◆ REQUIREMENT
Taking the listing below, restate word for word each line from the line with "Open today's daily note calendar icon" to the line with "is (387, 387).", ends included, and stop there.

◆ EXERCISE INPUT
§ §

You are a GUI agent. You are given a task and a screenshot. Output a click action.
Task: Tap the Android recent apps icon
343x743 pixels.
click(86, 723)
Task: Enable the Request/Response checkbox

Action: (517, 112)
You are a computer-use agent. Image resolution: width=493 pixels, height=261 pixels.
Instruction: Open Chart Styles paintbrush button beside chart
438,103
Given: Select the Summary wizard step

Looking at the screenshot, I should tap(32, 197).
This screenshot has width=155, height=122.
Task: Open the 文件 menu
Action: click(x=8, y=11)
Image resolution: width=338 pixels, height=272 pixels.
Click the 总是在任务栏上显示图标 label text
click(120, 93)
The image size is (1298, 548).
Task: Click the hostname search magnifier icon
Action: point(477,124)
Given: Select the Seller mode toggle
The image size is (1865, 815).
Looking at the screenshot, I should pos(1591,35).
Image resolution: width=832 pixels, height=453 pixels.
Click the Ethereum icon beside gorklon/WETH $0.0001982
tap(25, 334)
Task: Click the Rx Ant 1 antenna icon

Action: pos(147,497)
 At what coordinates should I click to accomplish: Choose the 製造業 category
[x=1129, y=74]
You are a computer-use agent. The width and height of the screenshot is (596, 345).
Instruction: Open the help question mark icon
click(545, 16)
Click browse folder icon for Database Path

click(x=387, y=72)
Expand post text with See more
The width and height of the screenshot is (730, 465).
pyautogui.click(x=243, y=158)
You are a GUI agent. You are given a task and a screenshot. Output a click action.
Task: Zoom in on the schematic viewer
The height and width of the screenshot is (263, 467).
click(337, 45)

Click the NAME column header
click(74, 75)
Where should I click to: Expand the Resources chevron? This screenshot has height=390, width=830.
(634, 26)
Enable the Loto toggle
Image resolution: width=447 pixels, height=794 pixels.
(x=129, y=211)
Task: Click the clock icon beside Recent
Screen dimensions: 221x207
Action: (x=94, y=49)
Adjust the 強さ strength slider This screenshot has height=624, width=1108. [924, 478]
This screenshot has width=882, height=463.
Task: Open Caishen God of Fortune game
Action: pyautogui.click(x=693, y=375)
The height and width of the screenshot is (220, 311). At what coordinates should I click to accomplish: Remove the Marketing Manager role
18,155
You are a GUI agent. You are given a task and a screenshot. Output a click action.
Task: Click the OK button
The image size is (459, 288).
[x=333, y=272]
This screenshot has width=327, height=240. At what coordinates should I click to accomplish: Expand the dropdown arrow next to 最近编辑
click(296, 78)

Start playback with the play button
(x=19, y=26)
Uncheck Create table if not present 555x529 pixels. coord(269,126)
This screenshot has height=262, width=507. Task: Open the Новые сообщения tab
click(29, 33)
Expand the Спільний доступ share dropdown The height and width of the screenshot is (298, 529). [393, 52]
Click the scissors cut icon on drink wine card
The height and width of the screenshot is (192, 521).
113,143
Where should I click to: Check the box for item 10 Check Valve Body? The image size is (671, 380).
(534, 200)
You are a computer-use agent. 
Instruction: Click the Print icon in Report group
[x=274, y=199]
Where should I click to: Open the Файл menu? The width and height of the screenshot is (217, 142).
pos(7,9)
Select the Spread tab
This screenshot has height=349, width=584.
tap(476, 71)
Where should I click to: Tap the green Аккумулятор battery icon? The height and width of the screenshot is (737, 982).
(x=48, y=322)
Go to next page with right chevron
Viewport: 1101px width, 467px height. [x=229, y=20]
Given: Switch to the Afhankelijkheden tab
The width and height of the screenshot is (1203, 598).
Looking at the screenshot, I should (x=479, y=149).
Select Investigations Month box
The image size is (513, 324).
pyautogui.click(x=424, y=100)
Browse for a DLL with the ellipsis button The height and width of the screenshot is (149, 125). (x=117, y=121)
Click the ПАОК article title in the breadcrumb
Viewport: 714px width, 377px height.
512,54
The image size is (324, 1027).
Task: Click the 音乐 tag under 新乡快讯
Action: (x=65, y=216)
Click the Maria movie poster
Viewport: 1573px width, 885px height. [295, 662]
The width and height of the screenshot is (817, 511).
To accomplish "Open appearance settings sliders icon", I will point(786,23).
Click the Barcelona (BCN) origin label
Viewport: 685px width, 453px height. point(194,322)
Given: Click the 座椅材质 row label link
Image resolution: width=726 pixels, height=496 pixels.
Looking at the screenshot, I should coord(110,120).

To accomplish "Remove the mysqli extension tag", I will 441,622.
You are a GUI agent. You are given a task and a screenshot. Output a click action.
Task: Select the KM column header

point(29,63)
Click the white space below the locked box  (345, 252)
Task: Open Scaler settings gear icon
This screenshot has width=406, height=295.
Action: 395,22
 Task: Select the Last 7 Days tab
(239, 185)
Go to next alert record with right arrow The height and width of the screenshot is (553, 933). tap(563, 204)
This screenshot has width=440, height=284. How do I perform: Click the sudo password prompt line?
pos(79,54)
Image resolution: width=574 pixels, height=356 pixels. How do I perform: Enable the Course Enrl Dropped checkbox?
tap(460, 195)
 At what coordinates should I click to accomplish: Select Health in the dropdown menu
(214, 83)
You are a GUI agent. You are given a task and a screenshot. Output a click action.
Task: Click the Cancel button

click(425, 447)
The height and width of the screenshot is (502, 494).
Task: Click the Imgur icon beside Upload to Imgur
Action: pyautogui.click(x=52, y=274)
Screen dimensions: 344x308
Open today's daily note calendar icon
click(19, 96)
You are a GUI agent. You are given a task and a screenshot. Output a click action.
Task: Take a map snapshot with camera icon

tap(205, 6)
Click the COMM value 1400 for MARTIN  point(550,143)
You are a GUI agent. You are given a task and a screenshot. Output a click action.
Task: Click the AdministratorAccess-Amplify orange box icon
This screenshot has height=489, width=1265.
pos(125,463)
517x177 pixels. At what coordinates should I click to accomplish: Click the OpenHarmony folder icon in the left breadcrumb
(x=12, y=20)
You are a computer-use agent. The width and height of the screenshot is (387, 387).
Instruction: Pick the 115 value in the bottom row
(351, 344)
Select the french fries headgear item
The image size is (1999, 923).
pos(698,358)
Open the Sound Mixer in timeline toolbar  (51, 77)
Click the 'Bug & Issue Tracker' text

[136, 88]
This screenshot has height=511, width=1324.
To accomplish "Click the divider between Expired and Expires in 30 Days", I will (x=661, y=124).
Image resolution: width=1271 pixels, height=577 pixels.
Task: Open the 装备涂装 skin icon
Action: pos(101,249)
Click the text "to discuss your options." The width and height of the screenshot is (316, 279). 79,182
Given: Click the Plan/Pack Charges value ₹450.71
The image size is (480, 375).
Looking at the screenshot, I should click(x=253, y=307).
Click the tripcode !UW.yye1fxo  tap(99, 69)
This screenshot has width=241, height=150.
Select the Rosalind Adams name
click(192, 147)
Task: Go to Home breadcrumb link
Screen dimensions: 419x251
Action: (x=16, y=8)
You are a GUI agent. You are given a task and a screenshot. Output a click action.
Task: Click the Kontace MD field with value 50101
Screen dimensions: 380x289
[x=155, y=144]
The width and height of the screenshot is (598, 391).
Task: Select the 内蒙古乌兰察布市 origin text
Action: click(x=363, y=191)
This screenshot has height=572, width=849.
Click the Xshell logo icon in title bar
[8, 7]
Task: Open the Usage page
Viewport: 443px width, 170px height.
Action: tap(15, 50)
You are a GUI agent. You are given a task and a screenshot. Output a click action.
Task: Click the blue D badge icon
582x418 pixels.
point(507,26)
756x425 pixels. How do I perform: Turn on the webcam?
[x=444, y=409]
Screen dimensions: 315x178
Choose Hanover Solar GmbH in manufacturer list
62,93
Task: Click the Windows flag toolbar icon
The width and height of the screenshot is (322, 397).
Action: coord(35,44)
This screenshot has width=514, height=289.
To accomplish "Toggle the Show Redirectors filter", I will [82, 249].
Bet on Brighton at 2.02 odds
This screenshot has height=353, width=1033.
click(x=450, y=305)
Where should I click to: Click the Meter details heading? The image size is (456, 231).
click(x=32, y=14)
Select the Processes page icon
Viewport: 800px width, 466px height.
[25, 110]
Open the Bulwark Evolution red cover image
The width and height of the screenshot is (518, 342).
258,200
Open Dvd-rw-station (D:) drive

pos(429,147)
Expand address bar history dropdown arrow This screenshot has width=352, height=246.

§ §

◆ EXERCISE ANSWER
Open today's daily note calendar icon
click(19, 96)
You are a GUI agent. You are given a task and a screenshot. Output a click action.
Task: Take a map snapshot with camera icon

tap(205, 6)
Click the COMM value 1400 for MARTIN  point(550,143)
You are a GUI agent. You are given a task and a screenshot. Output a click action.
Task: Click the AdministratorAccess-Amplify orange box icon
This screenshot has height=489, width=1265.
pos(125,463)
517x177 pixels. At what coordinates should I click to accomplish: Click the OpenHarmony folder icon in the left breadcrumb
(x=12, y=20)
You are a computer-use agent. The width and height of the screenshot is (387, 387).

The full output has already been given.